§ **Document segment**:
# # # # # # #

On Tuesday 16th January 2018 the House of Lords debated a motion from Baroness Pitkeathley “That this House takes note of the Report from the Select Committee on Charities Stronger charities for a stronger society (Session 2016-17, HL Paper 133).” The Bishop of Durham, Rt Revd Paul Butler, spoke in the debate:
The Lord Bishop of Durham: My Lords, I draw notice to my charitable interests as listed in the House register.
This insightful report rightly stresses that we live in a time when charities provide an ever-greater volume and range of social provision in our society. Therefore, their role must be thoughtfully recognised and supported by the Government. I am proud of the role that the Church of England and all UK faith groups play in this provision. As examples, we run food banks, advice drop-ins, youth clubs and practical skills and jobs training, support the elderly and offer legal support to asylum seekers. According to New Philanthropy Capital, more than a quarter of charities in Great Britain have an association with faith and many people of faith help in the full range of charities. The significance of faith as a motivator for charitable action should never be underestimated. The particular needs and challenges that the Church and other faith-based charities face must be considered and taken seriously in any coherent strategy for the long-term flourishing of UK charities.
Sometimes these charities encounter a lack of religious literacy when relating to local authorities. A recent report from NPC found that many faith-based charities have concerns that a negative or sceptical perception can count against them, particularly with local authority commissioners. Equally, there is a challenge and responsibility for Christians and other faith groups to express their belief in a way that is confident and inviting. In my experience, where churches and Christian charities develop a reputation for delivering services well and inclusively, trust builds and opportunities for collaboration grow. Langley House Trust, for example, is an innovative Christian charity providing offender rehabilitation and substance abuse services across England, operating in 120 sites across 22 local authorities.
Some excellent work has been done on this issue, including the APPG on Faith and Society’s faith covenant. This sets out a joint commitment between local authorities and faith-based groups to guide engagement between them. The covenant is currently working in six areas but could be implemented more widely. What are Her Majesty’s Government doing to improve religious understanding and awareness to ensure further healthy engagement of faith-based charities in the design of future service provision?
I wholeheartedly commend the report’s emphasis on partnership working between the charity and public sectors and the strengthening of social value considerations in commissioning. Too often, provision in one locality or another is fragmented and bewildering. This is detrimental to the charities, particularly small ones, which are often underresourced and subsequently forced into competition with one another. Lack of partnership is, moreover, detrimental to service users, which often slip through gaps in provision. Partnerships lead to holistic, people-centred approaches that can cater to all of an individual’s needs, enabling human flourishing as well as streamlining resources in a time-efficient and cost-efficient way.

# # # # # # #

§ **Dataset content**:
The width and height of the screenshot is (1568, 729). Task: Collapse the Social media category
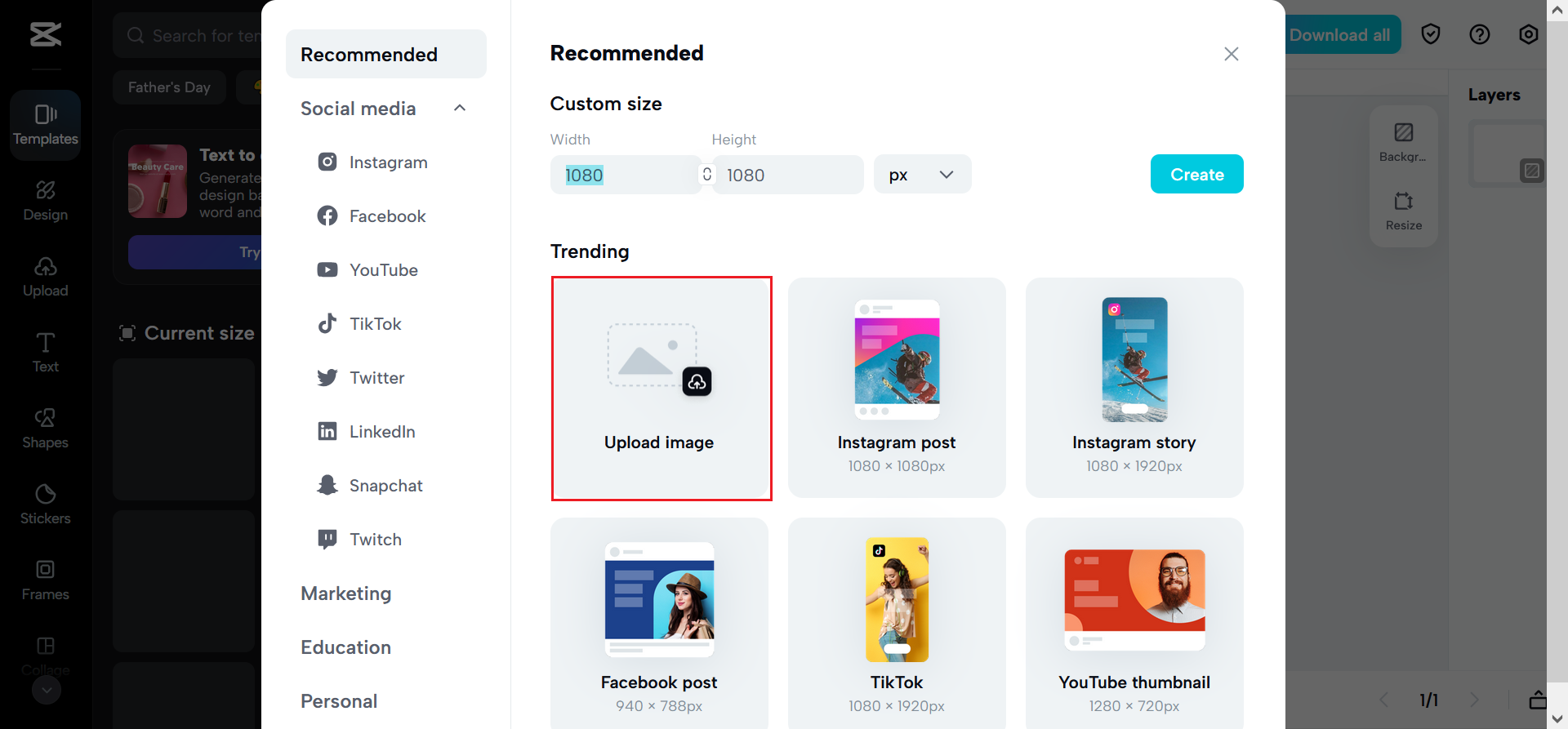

# # # # # # #

§ **Challenge 1**: Summarize the speech on the charities report in two sentences.
§ **Challenge 2**: From the speech on the charities report, list every kind of provision named as an example of what the Church of England and UK faith groups run or offer.
§ **Challenge 3**: Carry on the speech on the charities report, starting after its final sentence.

§ **Task output 1**: Speaking in a Lords debate on the Select Committee on Charities report, the Bishop of Durham argues that charities provide an ever-greater share of social provision and must be recognized and supported by the Government, whose strategy should take seriously the particular needs of faith-based charities, which sometimes meet a lack of religious literacy in local authorities. He asks what the Government is doing to improve religious understanding and commends the report's emphasis on partnership between the charity and public sectors, since fragmented provision harms charities and service users while partnerships enable holistic, people-centered approaches.

§ **Task output 2**:
- Food banks
- Advice drop-ins
- Youth clubs
- Practical skills and jobs training
- Support for the elderly
- Legal support to asylum seekers

§ **Task output 3**:
A brilliant example of this from my own diocese is Advice in County Durham. This partnership includes more than 120 organisations across the county, including the council, Welfare Rights, Citizens Advice and many small and medium local charities. As well as offering training and network events, it runs an online referral system that enables one charity, for example a food bank, to make an immediate referral to another, for example a debt advice centre. For faith-based charities, many of which, as with many other charities, are small and underresourced, with a high output, partnership working of this nature is fundamental to their survival. While I welcome the Government’s commitment to the Public Services (Social Value) Act in respect of commissioning processes, I lament the recent shift in focus and resources away from voluntary sector compacts. I look forward to the Government’s forthcoming civil society strategy and I trust that it will be a timely opportunity to refocus on this kind of partnership working.
It is vital that good governance, transparency and accountability are at the heart of UK charities. This should include an evidence-based approach to understanding a charity’s impacts. I fully welcome the report’s recommendations on this subject. However, it must be acknowledged that gauging the impact of charities is not easy. The less tangible nature of tasks such as combating social isolation and loneliness, and building community cohesion and belonging at a local level, do not always fit neatly into impact assessments. At a time when many statutory services are going online or facing considerable pressure on time and resources, the relational work that charities and grass-roots community groups undertake is more vital than ever. We must ensure that all independent evaluations of the impact of charities on their clients respect a broad, expansive and inclusive definition of impacts. Gathering stories of change can be one particularly valuable way of evidencing the difference that this work makes.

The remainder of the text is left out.